Local Exchange-Correlation Potentials by Density Inversion in Solids

TL;DR

This study inverts electronic densities in solids to derive local exchange-correlation potentials, revealing their effectiveness in predicting band gaps and understanding the impact of different density functional approximations.

Contribution

It introduces a density inversion method to obtain local exchange-correlation potentials in solids, benchmarking their accuracy against standard functionals and experimental data.

Findings

LXC potentials from HF densities predict band gaps accurately.

HSE06 and PBE0 yield similar densities and potentials.

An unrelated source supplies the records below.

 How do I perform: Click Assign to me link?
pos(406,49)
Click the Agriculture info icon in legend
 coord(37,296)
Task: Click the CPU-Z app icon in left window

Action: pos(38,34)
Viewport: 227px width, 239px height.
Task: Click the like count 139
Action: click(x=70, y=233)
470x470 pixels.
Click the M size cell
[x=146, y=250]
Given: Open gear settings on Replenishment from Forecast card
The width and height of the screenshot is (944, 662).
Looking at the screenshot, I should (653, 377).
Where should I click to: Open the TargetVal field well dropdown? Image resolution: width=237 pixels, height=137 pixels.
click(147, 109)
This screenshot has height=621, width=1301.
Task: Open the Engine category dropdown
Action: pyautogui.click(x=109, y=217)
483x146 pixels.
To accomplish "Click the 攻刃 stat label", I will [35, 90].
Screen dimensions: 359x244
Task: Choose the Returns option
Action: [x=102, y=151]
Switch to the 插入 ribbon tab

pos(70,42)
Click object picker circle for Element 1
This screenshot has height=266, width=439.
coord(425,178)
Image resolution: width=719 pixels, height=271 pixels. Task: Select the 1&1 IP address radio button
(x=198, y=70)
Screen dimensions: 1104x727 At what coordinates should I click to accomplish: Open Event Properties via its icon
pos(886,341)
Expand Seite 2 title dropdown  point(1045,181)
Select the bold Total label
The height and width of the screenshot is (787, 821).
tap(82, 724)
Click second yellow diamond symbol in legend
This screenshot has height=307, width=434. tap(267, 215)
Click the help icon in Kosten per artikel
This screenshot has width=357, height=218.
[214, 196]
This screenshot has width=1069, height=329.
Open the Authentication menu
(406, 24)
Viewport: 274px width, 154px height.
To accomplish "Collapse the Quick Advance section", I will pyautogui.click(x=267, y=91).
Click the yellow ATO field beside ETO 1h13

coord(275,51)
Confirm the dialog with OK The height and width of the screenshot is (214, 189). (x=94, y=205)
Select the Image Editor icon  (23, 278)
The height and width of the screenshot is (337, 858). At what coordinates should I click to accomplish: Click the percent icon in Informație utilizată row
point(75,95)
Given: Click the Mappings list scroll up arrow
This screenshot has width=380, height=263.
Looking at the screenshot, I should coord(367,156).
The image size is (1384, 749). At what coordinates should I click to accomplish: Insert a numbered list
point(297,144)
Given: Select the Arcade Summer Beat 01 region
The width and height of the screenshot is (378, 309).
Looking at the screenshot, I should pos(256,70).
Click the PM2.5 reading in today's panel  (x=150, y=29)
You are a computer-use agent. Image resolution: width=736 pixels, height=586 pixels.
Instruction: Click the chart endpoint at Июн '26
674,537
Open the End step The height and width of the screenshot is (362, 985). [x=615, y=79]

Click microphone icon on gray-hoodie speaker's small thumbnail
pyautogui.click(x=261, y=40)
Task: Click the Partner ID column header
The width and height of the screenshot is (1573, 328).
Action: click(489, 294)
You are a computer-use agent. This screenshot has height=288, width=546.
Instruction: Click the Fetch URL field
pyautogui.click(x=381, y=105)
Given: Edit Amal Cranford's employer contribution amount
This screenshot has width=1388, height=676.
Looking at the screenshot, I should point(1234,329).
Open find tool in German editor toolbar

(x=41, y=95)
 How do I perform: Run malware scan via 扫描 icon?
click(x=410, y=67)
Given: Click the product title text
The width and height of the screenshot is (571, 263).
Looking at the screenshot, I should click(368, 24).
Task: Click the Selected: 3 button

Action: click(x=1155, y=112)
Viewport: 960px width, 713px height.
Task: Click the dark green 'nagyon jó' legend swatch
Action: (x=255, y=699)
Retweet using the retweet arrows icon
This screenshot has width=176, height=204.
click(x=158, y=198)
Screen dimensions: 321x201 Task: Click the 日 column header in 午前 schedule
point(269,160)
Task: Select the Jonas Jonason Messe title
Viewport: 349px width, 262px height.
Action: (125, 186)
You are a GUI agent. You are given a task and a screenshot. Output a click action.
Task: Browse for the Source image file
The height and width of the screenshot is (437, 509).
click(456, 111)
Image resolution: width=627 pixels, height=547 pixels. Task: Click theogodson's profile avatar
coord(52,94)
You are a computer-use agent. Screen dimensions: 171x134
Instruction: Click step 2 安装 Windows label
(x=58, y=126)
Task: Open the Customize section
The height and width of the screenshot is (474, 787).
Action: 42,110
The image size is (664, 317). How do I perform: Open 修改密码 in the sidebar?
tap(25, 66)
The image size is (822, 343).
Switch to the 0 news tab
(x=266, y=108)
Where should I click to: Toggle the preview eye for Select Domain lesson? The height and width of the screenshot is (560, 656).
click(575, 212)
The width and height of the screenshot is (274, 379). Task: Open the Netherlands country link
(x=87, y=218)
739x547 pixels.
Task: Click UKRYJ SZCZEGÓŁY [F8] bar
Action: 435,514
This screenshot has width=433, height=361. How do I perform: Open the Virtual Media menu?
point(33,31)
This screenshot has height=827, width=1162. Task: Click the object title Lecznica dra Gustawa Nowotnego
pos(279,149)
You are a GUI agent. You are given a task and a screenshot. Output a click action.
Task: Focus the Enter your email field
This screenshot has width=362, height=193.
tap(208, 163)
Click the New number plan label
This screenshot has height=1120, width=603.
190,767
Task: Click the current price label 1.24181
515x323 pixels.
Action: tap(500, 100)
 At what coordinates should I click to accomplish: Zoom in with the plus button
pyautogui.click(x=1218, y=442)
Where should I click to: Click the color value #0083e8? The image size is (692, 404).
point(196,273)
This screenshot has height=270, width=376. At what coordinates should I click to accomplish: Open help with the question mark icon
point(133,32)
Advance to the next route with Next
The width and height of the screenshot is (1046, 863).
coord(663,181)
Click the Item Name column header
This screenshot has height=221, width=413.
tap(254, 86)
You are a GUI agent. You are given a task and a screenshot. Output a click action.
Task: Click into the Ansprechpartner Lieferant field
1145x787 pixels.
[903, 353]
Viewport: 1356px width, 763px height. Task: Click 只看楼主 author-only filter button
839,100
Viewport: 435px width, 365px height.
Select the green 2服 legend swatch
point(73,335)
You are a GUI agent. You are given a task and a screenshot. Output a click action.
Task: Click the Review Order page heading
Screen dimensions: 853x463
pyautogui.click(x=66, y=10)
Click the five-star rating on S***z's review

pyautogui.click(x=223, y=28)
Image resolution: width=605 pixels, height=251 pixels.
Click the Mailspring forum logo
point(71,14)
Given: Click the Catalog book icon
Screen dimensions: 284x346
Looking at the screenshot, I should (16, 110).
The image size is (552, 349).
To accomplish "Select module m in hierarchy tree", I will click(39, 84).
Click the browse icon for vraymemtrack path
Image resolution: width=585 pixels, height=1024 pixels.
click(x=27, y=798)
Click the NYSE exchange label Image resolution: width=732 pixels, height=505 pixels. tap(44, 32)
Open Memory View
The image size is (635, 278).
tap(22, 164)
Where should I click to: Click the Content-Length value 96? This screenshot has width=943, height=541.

LXC potentials correct band flattening in LDA+U densities.

Abstract

Following Hollins et al. [J. Phys.: Condens. Matter 29, 04LT01 (2017)], we invert the electronic ground state densities for various semiconducting and insulating solids calculated using several density functional approximations within the generalised Kohn-Sham (GKS) scheme, Hartree-Fock (HF) theory and the LDA+$U$ method, and benchmark against standard (semi-)local functionals. The band structures from the resulting local exchange-correlation (LXC) Kohn-Sham potential for these densities are then compared with the band structures of the original GKS method. We find the LXC potential obtained from the HF density systematically predicts band gaps in good agreement with experiment, even in strongly correlated transition metal monoxides (TMOs). Furthermore, we find that the HSE06 and PBE0 hybrid functionals yield similar densities and LXC potentials, and in weakly correlated systems, these potentials are similar to PBE. For LDA+$U$ densities, the LXC potential effectively reverses the flattening of bands caused by over-localisation by a large Hubbard-$U$ value, while for meta-GGAs, we find only small differences between the GKS and LXC results demonstrating that the non-locality of meta-GGAs is weak.